RECORDS FOR THE EXERCISE>
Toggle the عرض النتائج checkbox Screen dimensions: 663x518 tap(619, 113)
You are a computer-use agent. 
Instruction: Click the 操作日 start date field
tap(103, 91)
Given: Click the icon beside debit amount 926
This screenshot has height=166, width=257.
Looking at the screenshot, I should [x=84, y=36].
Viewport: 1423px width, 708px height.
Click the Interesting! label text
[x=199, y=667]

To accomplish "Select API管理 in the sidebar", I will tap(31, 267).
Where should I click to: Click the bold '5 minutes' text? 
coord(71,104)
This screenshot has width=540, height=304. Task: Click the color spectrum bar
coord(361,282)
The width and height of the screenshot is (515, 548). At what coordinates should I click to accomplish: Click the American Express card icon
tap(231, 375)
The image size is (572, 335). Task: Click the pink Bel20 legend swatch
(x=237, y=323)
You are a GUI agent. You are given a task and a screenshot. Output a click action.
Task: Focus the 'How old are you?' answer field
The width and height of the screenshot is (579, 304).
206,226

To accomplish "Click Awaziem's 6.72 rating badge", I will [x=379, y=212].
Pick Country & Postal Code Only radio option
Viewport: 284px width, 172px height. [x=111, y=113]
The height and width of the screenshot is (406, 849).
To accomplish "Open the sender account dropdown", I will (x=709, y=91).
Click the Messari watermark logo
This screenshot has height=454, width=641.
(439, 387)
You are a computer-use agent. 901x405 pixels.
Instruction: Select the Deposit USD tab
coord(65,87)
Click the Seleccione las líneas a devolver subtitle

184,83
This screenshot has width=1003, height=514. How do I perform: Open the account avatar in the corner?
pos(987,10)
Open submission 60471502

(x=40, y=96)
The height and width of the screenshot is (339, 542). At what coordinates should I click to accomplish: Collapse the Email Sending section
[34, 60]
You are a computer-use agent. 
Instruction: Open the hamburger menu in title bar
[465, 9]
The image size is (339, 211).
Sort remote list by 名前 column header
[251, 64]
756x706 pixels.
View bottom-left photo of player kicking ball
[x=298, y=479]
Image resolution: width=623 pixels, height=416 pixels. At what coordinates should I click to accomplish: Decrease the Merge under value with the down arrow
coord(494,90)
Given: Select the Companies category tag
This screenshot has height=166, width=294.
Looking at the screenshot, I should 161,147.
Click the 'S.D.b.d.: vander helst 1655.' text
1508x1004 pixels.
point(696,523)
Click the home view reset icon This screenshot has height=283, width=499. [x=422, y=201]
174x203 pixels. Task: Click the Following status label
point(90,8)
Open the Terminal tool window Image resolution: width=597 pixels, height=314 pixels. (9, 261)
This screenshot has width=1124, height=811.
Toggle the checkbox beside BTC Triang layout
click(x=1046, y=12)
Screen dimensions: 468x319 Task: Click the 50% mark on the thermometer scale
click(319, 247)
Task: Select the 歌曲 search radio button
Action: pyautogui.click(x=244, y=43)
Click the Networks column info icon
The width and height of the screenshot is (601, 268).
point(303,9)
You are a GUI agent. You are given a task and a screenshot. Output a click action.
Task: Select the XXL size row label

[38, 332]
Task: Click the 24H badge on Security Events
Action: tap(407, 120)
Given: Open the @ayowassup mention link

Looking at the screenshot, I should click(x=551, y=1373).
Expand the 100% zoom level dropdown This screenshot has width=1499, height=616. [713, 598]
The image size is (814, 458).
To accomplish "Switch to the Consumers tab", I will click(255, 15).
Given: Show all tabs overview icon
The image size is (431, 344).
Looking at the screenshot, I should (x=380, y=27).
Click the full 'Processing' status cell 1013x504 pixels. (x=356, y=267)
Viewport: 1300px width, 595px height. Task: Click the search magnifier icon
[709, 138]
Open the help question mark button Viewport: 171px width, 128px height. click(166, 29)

EXERCISE PROMPT> Every record above is to be restated exactly as it reads.

SOLVED EXERCISE>
Toggle the عرض النتائج checkbox Screen dimensions: 663x518 tap(619, 113)
You are a computer-use agent. 
Instruction: Click the 操作日 start date field
tap(103, 91)
Given: Click the icon beside debit amount 926
This screenshot has height=166, width=257.
Looking at the screenshot, I should [x=84, y=36].
Viewport: 1423px width, 708px height.
Click the Interesting! label text
[x=199, y=667]

To accomplish "Select API管理 in the sidebar", I will tap(31, 267).
Where should I click to: Click the bold '5 minutes' text? 
coord(71,104)
This screenshot has width=540, height=304. Task: Click the color spectrum bar
coord(361,282)
The width and height of the screenshot is (515, 548). At what coordinates should I click to accomplish: Click the American Express card icon
tap(231, 375)
The image size is (572, 335). Task: Click the pink Bel20 legend swatch
(x=237, y=323)
You are a GUI agent. You are given a task and a screenshot. Output a click action.
Task: Focus the 'How old are you?' answer field
The width and height of the screenshot is (579, 304).
206,226

To accomplish "Click Awaziem's 6.72 rating badge", I will [x=379, y=212].
Pick Country & Postal Code Only radio option
Viewport: 284px width, 172px height. [x=111, y=113]
The height and width of the screenshot is (406, 849).
To accomplish "Open the sender account dropdown", I will (x=709, y=91).
Click the Messari watermark logo
This screenshot has height=454, width=641.
(439, 387)
You are a computer-use agent. 901x405 pixels.
Instruction: Select the Deposit USD tab
coord(65,87)
Click the Seleccione las líneas a devolver subtitle

184,83
This screenshot has width=1003, height=514. How do I perform: Open the account avatar in the corner?
pos(987,10)
Open submission 60471502

(x=40, y=96)
The height and width of the screenshot is (339, 542). At what coordinates should I click to accomplish: Collapse the Email Sending section
[34, 60]
You are a computer-use agent. 
Instruction: Open the hamburger menu in title bar
[465, 9]
The image size is (339, 211).
Sort remote list by 名前 column header
[251, 64]
756x706 pixels.
View bottom-left photo of player kicking ball
[x=298, y=479]
Image resolution: width=623 pixels, height=416 pixels. At what coordinates should I click to accomplish: Decrease the Merge under value with the down arrow
coord(494,90)
Given: Select the Companies category tag
This screenshot has height=166, width=294.
Looking at the screenshot, I should 161,147.
Click the 'S.D.b.d.: vander helst 1655.' text
1508x1004 pixels.
point(696,523)
Click the home view reset icon This screenshot has height=283, width=499. [x=422, y=201]
174x203 pixels. Task: Click the Following status label
point(90,8)
Open the Terminal tool window Image resolution: width=597 pixels, height=314 pixels. (9, 261)
This screenshot has width=1124, height=811.
Toggle the checkbox beside BTC Triang layout
click(x=1046, y=12)
Screen dimensions: 468x319 Task: Click the 50% mark on the thermometer scale
click(319, 247)
Task: Select the 歌曲 search radio button
Action: pyautogui.click(x=244, y=43)
Click the Networks column info icon
The width and height of the screenshot is (601, 268).
point(303,9)
You are a GUI agent. You are given a task and a screenshot. Output a click action.
Task: Select the XXL size row label

[38, 332]
Task: Click the 24H badge on Security Events
Action: tap(407, 120)
Given: Open the @ayowassup mention link

Looking at the screenshot, I should click(x=551, y=1373).
Expand the 100% zoom level dropdown This screenshot has width=1499, height=616. [713, 598]
The image size is (814, 458).
To accomplish "Switch to the Consumers tab", I will click(255, 15).
Given: Show all tabs overview icon
The image size is (431, 344).
Looking at the screenshot, I should (x=380, y=27).
Click the full 'Processing' status cell 1013x504 pixels. (x=356, y=267)
Viewport: 1300px width, 595px height. Task: Click the search magnifier icon
[709, 138]
Open the help question mark button Viewport: 171px width, 128px height. click(166, 29)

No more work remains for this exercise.